Decidida, salió de la vivienda y se encaminó hacia el centro de la ciudad. Caminaba con paso firme, ignorando las miradas de lástima y reprobación que le lanzaban los transeúntes. Ella ya estaba acostumbrada a ese trato, pero eso no hacía que doliera menos.

Llegó a una zona bulliciosa, donde se encontraban numerosos negocios y comercios. Su belleza, que en otro tiempo le había abierto tantas puertas, ahora parecía ser un obstáculo más que un atributo. Muchos hombres se le acercaban con miradas lascivas, ofreciéndole trabajos que ella rechazaba con vehemencia.

Finalmente, se detuvo frente a un elegante restaurante. Tomó aire y empujó la puerta, adentrándose en el acogedor local. Un hombre vestido de traje se acercó a recibirla.

—Buenas tardes, señorita. ¿En qué puedo ayudarla?

—Buenas tardes —respondió María, esforzándose por sonar segura—. Vengo a solicitar un empleo. ¿Tienen alguna vacante disponible?

El hombre la miró de arriba abajo, evaluándola con detenimiento.

—Bueno, en este momento no tenemos puestos abiertos en el salón. Pero quizás pueda considerar trabajar en la cocina —dijo, regalándole una sonrisa condescendiente.

María sintió cómo la decepción la invadía, pero no se iba a rendir tan fácilmente.

—Por favor, señor. Estoy desesperada por encontrar un trabajo. Puedo hacer lo que sea necesario —insistió, con la esperanza reflejada en su mirada.

El hombre la observó por unos instantes, pareciendo dudar. Finalmente, soltó un suspiro y se rascó la barbilla.

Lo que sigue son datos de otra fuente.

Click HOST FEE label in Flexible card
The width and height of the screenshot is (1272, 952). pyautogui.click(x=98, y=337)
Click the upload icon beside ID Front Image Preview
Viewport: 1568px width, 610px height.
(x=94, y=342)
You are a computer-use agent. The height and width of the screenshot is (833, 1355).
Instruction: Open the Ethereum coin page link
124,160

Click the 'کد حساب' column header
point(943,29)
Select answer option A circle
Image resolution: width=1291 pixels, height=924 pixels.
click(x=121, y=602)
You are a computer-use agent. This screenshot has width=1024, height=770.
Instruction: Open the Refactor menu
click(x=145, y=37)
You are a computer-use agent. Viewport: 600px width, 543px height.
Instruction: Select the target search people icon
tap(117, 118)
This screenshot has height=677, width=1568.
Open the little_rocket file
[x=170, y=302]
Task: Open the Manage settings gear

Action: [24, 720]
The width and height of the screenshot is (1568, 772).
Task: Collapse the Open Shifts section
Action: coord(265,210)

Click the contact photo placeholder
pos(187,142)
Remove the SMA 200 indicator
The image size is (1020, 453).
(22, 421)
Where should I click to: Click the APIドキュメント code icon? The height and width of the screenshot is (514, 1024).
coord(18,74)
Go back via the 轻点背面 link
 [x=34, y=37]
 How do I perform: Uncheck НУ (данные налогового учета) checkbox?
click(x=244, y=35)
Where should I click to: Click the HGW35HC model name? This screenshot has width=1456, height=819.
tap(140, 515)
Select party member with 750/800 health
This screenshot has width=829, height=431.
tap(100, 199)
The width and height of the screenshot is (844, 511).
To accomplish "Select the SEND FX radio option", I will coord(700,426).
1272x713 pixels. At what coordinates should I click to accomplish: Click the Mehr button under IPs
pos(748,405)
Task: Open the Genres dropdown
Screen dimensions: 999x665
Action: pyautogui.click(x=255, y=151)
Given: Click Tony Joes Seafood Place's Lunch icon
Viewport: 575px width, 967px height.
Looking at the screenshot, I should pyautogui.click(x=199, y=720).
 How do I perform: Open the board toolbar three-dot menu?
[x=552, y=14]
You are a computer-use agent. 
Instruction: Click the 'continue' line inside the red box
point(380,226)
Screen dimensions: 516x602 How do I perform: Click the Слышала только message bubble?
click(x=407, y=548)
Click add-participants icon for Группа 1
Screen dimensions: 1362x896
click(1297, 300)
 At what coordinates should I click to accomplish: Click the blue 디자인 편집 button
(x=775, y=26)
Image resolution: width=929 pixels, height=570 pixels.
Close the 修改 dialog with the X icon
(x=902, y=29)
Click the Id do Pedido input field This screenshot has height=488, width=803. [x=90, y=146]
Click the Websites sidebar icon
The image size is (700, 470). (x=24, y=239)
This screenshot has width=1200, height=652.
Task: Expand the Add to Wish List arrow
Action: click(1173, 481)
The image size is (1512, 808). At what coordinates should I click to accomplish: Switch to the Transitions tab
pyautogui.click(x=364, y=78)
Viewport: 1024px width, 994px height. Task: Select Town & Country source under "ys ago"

—Mire, lo cierto es que tenemos una vacante de mesera. Pero déjeme advertirle que el trabajo puede ser bastante pesado y los clientes pueden llegar a ser un poco... difíciles —dijo, con una mueca de disgusto.

—No importa, señor. Haré lo que sea necesario para mantener a mi hijo —aseguró María, sin dudar ni un segundo.

—Bien, entonces le daré una oportunidad —accedió el hombre, sorprendido por la determinación de la mujer—. Empezará mañana a primera hora. Su salario será el mínimo, más propinas. ¿Le parece bien?

—Sí, señor. Muchas gracias, se lo agradezco infinitamente —exclamó María, sintiendo cómo un peso se le quitaba de encima.